(Records from a data source)
:::

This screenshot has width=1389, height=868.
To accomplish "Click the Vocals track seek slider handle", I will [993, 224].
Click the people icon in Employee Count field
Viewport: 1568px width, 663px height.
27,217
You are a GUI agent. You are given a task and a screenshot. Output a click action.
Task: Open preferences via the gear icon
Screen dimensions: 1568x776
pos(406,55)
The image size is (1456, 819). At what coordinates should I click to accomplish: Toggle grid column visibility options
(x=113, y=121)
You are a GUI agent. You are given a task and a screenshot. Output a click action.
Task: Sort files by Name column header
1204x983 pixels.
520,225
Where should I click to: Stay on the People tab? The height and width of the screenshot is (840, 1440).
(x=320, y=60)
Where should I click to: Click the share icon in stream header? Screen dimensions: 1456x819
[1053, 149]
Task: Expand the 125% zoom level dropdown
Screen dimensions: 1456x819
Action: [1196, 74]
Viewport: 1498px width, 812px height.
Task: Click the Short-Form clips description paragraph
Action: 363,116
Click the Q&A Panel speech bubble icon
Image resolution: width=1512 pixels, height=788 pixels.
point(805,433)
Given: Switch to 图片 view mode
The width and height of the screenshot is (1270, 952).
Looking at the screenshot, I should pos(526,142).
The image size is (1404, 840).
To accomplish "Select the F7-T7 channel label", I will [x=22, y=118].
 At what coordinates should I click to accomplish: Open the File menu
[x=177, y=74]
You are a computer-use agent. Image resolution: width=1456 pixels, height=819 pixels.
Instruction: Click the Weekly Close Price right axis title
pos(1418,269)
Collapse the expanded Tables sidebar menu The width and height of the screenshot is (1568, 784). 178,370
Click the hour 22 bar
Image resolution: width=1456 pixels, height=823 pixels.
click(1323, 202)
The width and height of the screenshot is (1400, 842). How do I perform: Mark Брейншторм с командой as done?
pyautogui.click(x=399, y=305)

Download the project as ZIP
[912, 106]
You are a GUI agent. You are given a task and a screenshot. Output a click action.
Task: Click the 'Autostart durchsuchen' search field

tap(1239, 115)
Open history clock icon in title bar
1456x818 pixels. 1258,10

:::

» TASK DETAILS: Give exactly, and nothing besides, the lines from the one in which "Task: Click the 'Autostart" occurs through the end of the records.

» SOLUTION TO THIS EXERCISE:
Task: Click the 'Autostart durchsuchen' search field

tap(1239, 115)
Open history clock icon in title bar
1456x818 pixels. 1258,10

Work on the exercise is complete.